Değer mi?
“Herkes gibi davranan, kendisi gibi davranamayana zorunlu olarak kızar ” Andre Gide
“Yaşamımız önem verdiğimiz olaylara karşı sessiz kaldığımız gün son bulmaya başlar.” Martin Luther King
İnsan olmak, genel kanıyı umursamak mıdır?
İnsan içinde yaşadığı topluma uyum sağladığı kadar mı vardır?
Doğumdan ölüme kendiliğimizden her gün eriyip, yığıntıdan her an kendimize mi katmaktayız?
“Ama toplum içerisinde yaşıyoruz, -mış gibi yapmalıyız” diyenlerin kazanan olduğu,
Değerlerin, değersizleştiği sayısal öbekleşmelerde, ruhunu satmak elzem midir?
Doğumdan ölüme üç maymunu oynamak haysiyetsizlik değil midir?
“Ayrık otu” denip ayıklanmamak için, hürce yaşayamamak bir çare midir?
Kendiliğinin bilincini yitirmek ve sıradan olmak ne içindir?
Neşemizi kaybedip, benliğimizi kaybedip, kendimizi kaybedip sıradan ve sayısal çoğunluktan olmak…
Ve kendimize asıl sorulması gereken soru:
Buna değer mi?
Unutulmamalıdır ki yüce bir ruh için beğenilmek de beğenilmemek de; onaylanmak da onaylanmamak da önemsizdir…

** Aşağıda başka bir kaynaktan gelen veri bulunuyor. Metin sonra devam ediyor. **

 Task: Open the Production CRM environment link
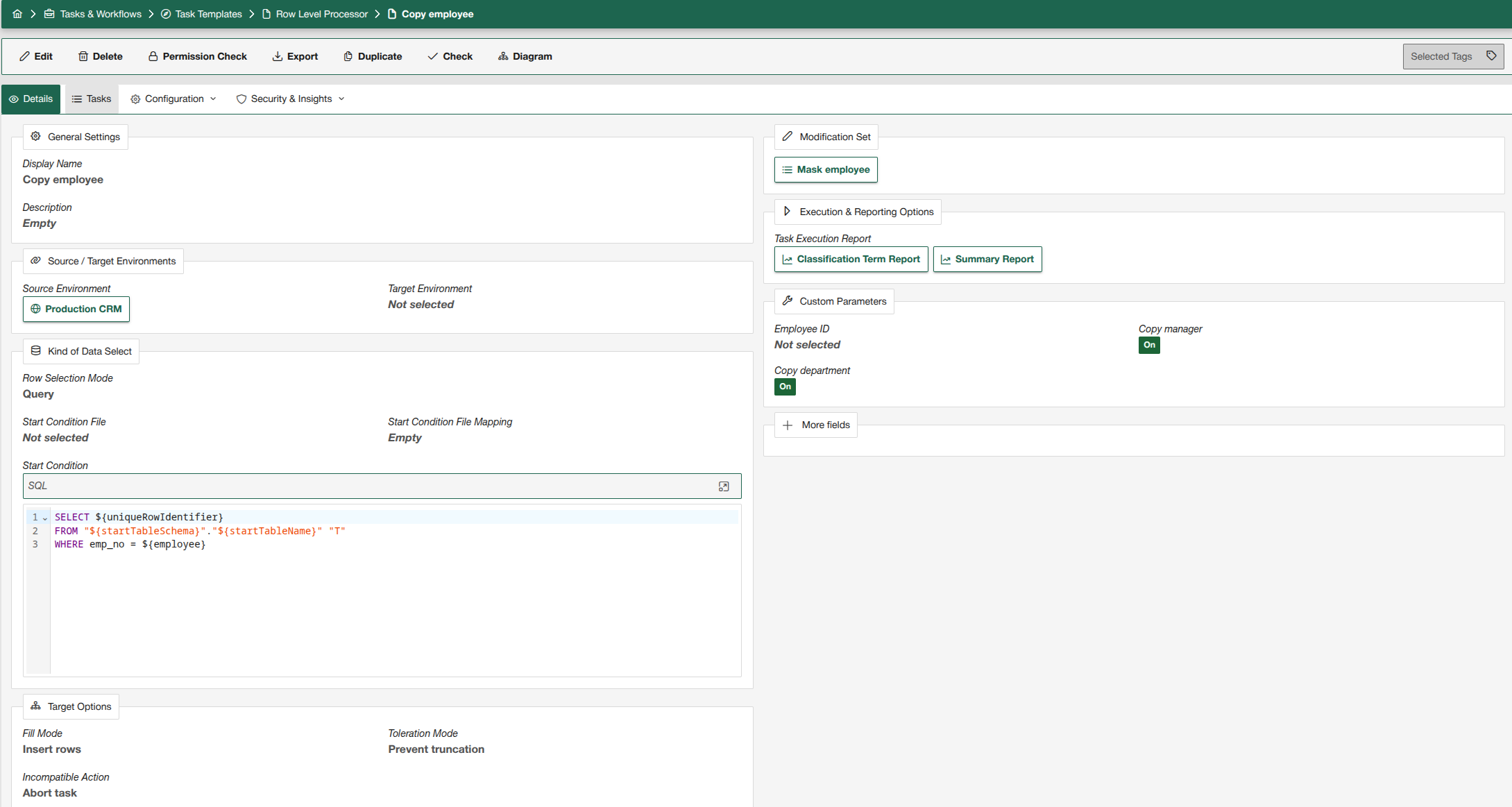76,309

Akıntı üzerilerine geliyorsa, akıntıya karşı kürek çekmeyenler er ya da geç kendilerini şelalenin dibinde bulacaklardır…
Kitle ile yürümek değildir maharet; gerektiğinde kitlelere rağmen adım atmaktır asıl mesele…

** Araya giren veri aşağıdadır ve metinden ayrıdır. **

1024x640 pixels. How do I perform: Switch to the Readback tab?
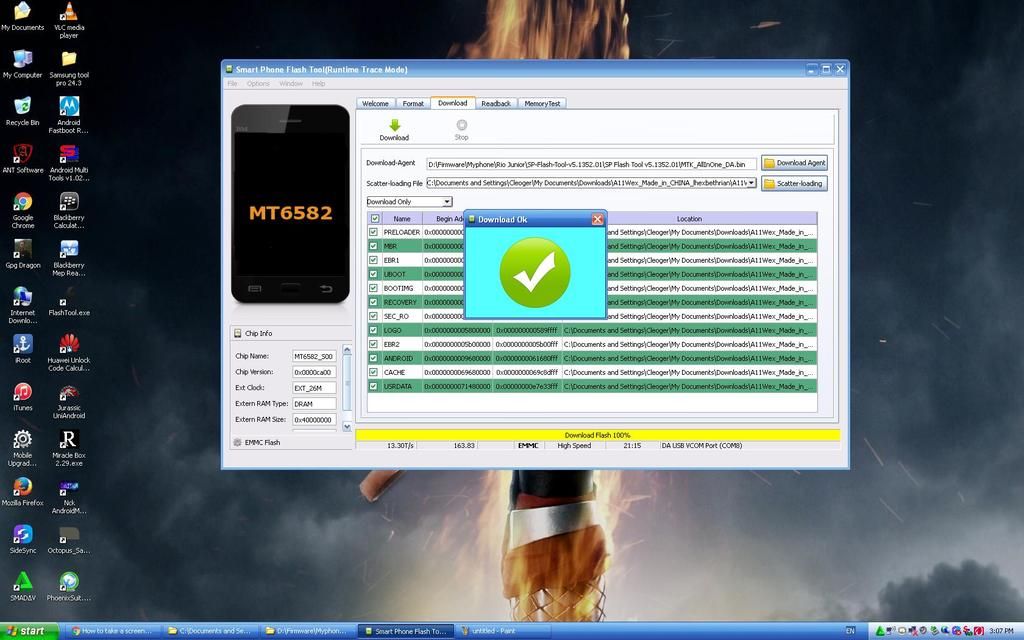(496, 103)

Kendin, fikrin, yolun, özünün hürriyeti, özgünlüğün, değerlerin, her daim egemen atılım isteğin vasatın iradesine teslim edilemeyecek kadar mühimdir…

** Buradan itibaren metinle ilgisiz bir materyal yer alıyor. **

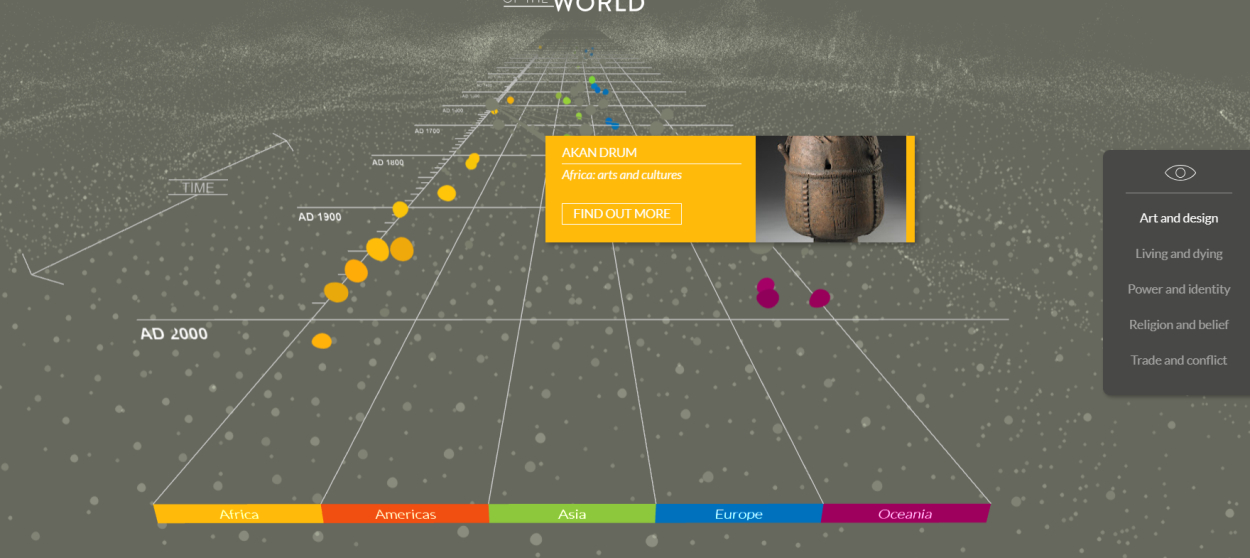Click the Akan Drum title
This screenshot has height=558, width=1250.
(599, 153)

Platon sorar: “– Bilgisizlik neden kötüdür?” diye…
Cevabı kendisi şöyle verir:
“– Cahil kişi güzellikten, iyilikten, akıldan yoksunken; hepsini kendisine toplamış sanır da onda…”
Yine Platon’un dediği gibi:
“Işığa kavuşmak için karanlığa meydan okumak gerekir!”